16 hingga 30tahun (44,4%). Penderita dengan trauma tersering adalah fraktur linear, compound, depresi, simple dan laserasi masing-masing sebanyak 34,3%. Kebanyakan kasus juga menunjukkan kejadian perdarahan epidural yaitu sebanyak 15,3%. Penderita trauma kepala datang dengan hanya trauma murni yaitu sebanyak 57,7%. Trauma kepala dengan tingkat keparahan sedang berdasarkan Skala Koma Glasgow mempunyai insidensi tertinggi yaitu sebanyak 54,8% dan penyebab utama tingginya angka penderita trauma kepala adalah disebabkan oleh Kecelakaan Lalu-lintas (83,1%).
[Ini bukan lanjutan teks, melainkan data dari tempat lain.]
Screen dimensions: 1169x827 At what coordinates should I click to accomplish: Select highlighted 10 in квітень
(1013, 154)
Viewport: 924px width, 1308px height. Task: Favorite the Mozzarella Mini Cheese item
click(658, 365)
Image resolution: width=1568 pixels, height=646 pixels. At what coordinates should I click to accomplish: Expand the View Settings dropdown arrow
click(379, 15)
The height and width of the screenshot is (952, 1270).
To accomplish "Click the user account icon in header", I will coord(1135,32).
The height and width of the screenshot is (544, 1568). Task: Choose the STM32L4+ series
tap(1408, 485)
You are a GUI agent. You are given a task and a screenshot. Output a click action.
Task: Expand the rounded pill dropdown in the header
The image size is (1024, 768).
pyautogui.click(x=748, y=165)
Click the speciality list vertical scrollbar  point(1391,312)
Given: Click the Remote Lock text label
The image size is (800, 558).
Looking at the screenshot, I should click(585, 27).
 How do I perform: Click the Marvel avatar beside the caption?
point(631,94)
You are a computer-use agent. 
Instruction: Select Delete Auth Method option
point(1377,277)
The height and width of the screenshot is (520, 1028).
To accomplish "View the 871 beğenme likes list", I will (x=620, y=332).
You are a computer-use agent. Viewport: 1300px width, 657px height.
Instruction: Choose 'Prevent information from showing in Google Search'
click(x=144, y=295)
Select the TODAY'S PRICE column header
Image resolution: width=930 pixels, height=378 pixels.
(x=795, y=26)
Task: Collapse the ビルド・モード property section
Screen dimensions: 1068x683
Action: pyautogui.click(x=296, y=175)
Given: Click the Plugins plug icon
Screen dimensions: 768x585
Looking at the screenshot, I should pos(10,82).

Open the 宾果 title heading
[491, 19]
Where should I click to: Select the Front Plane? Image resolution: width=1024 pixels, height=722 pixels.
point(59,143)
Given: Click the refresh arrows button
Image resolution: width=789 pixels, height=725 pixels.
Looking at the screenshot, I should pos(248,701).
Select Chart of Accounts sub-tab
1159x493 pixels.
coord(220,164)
Persamaan penelitin ini yaitu mengangkat tentang cidera kepala. Perbedaan dengan penelitian ini terletak pada fokus permasalahan, pada penelitian ini mengangkat tentang hubungan jarak tempuh rujukan dengan trauma skor pasien cidera kepala. Jenis penelitian ini menggunakan observasional analitik dengan pendakatan waktu cross sectional, alat ukur menggunakan lembar observasi untuk mencatat jarak tempuh rujukan, dan menggunakan revised trauma scored untuk mengukur trauma skor. Populasi penelitian yaitu seluruh pasien cidera kepala yang tercatat dalam rekam medik dengan pendekatan sample menggunakan total sampling. Analisis data menggunakan product moment.